Getting back to Shatner

Though the archive tended to focus on older industry veterans in its early years, Herman says that’s changing.

“When this thing started it was about ‘Let’s get the first 25 years, before these people pass on,’ ” she says. “Now we’re slowly but surely moving into the contemporary. We want to get ‘The Sopranos,’ we want to get things just as they’re happening, just as they’re coming on the air. And go back to people if they have more.”

People like Shatner, for instance.

“When we did William Shatner, he didn’t have the success of ‘Boston Legal’ at all, and now he’s got this entire resurgence,” Herman says. “So we’ll be going back to him. That’s very rewarding to us.”
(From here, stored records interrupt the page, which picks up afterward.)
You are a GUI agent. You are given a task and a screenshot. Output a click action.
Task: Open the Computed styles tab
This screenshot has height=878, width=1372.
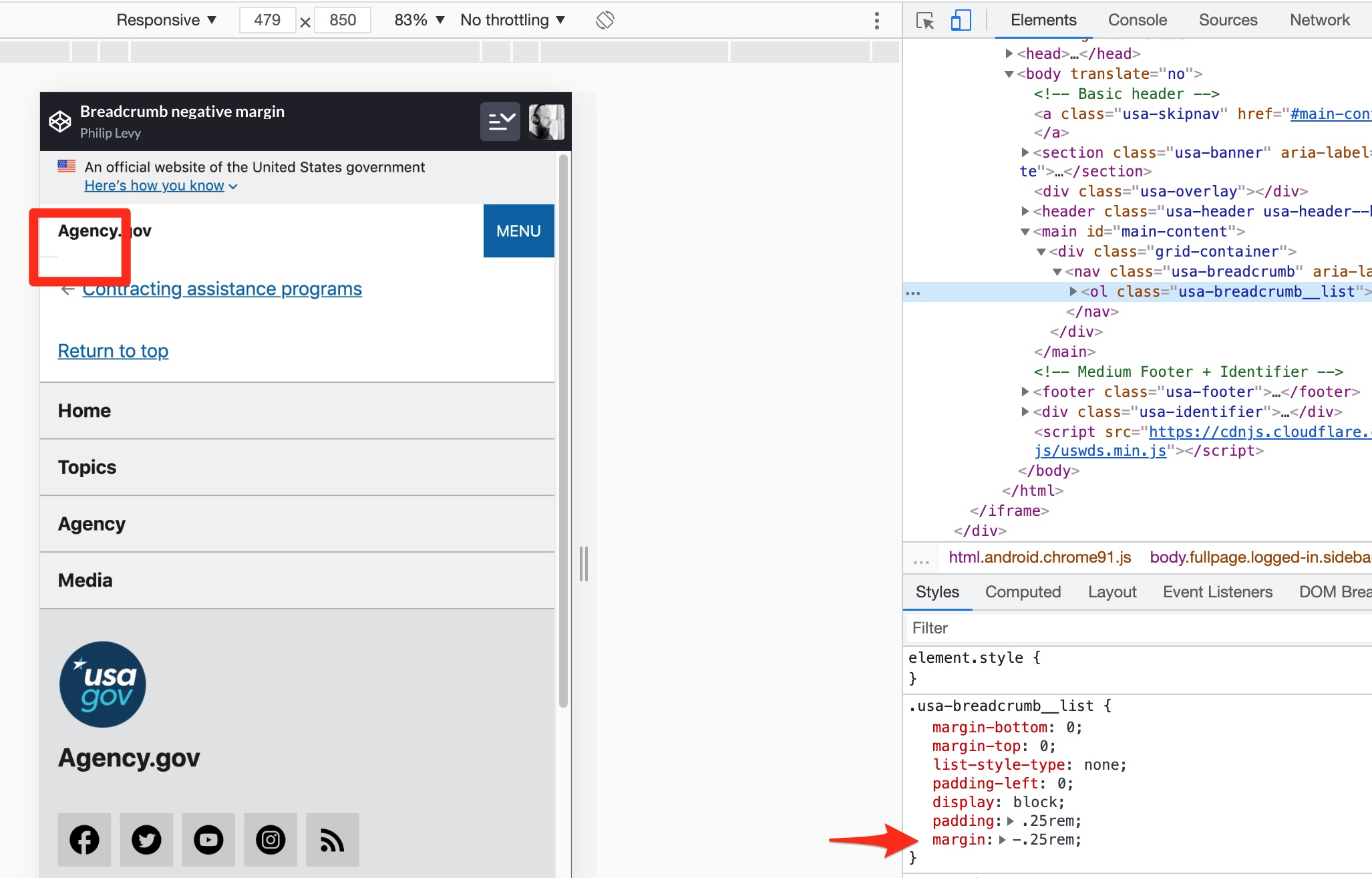point(1023,592)
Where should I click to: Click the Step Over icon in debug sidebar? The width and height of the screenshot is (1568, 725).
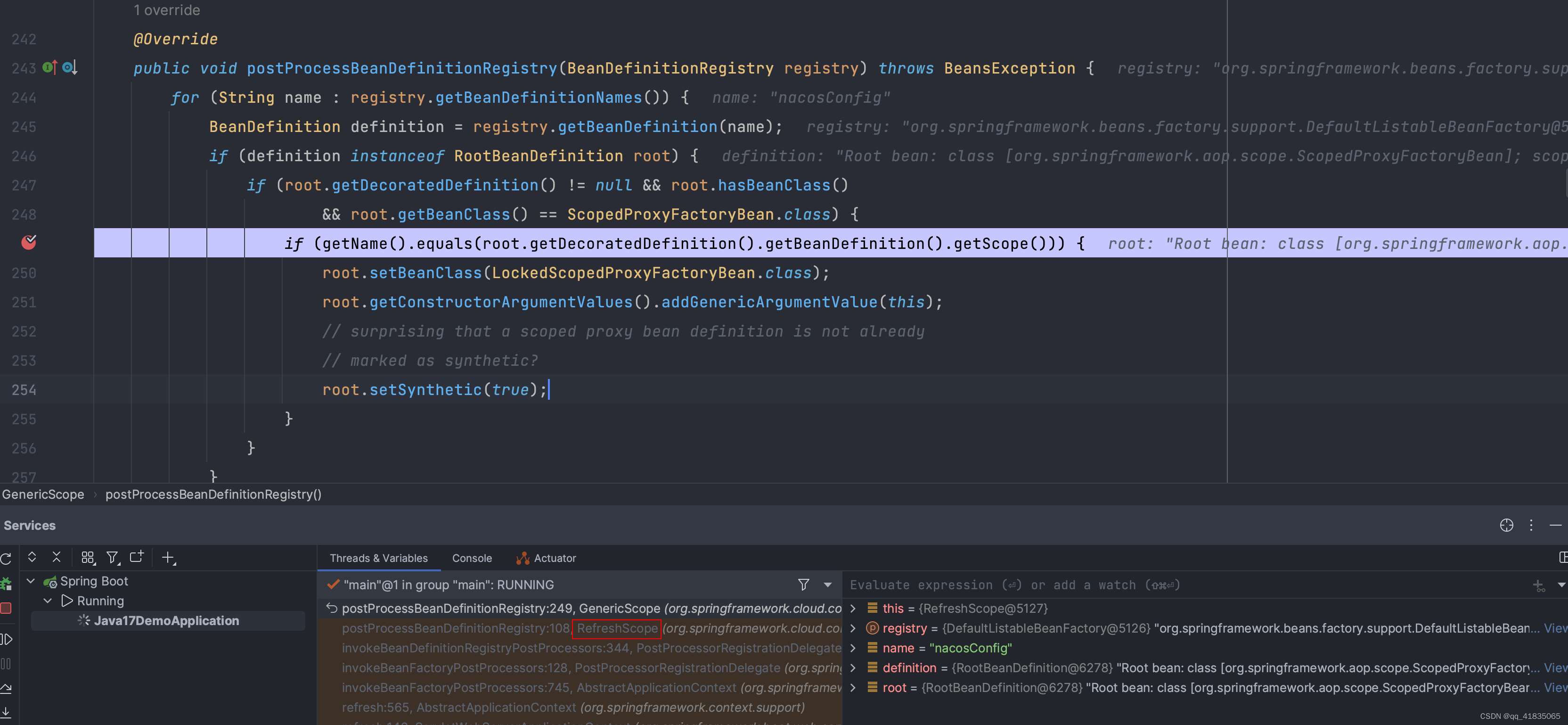[x=6, y=688]
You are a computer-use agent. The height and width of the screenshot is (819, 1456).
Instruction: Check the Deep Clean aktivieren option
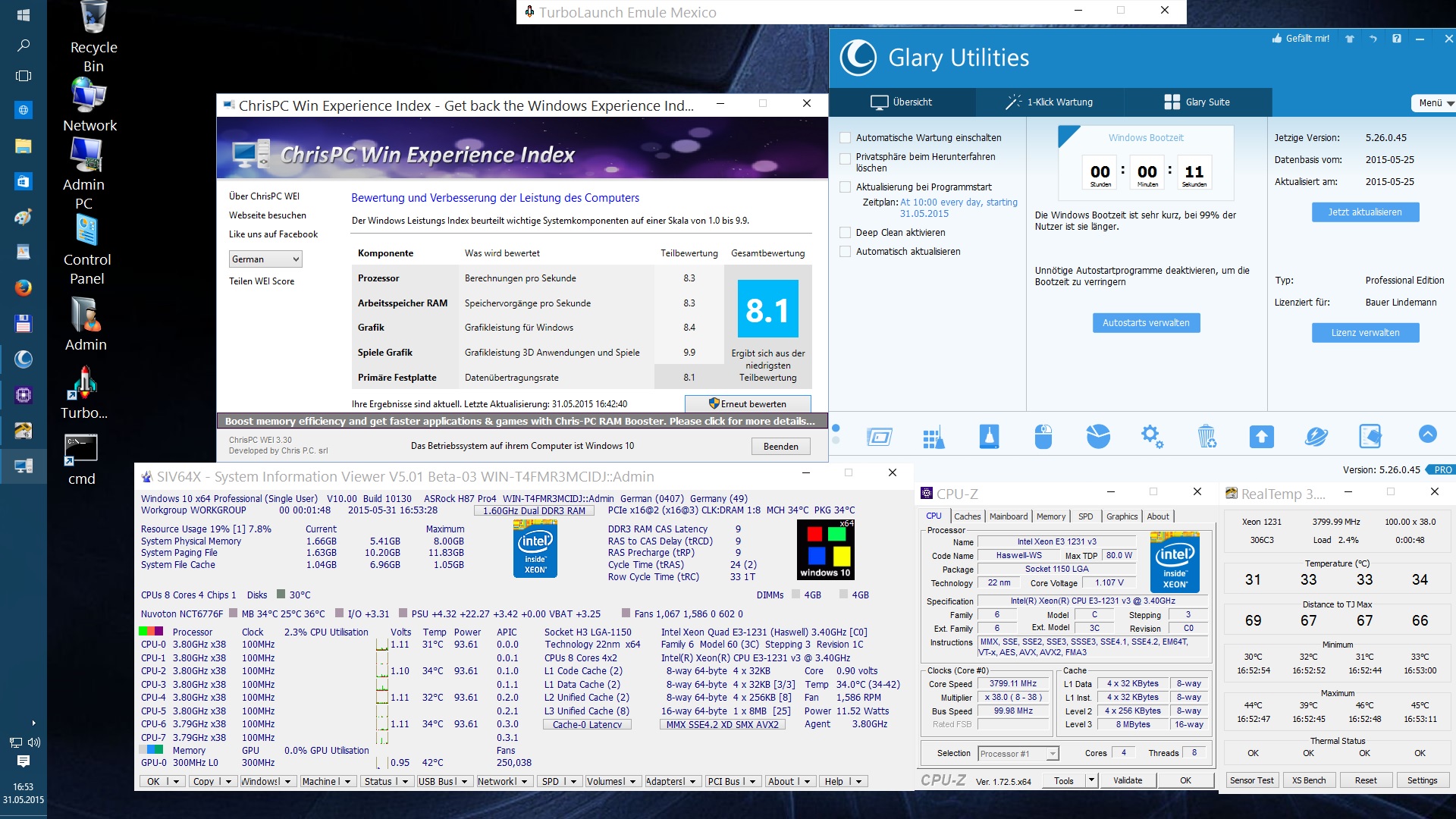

Also rewarding is finding how early TV history dovetails with modern media.

“Having produced so many of these things, what comes to mind for me all the time now is all this mirroring in the digital world,” Herman says. “When we started the collection it was about getting people who were in early television. And you’re seeing the exact same patterns play out now with the Internet” in terms of monetization and sponsorship.

“We interviewed Mary Kay and Johnny Stearns,” Herman continues. “They were the first sitcom couple. We were talking about story lines, and they said one of the story lines they did was being trapped in an elevator. The more things change the more they stay the same. And that’s what’s really, really cool about this. That there’s nothing new under the sun.”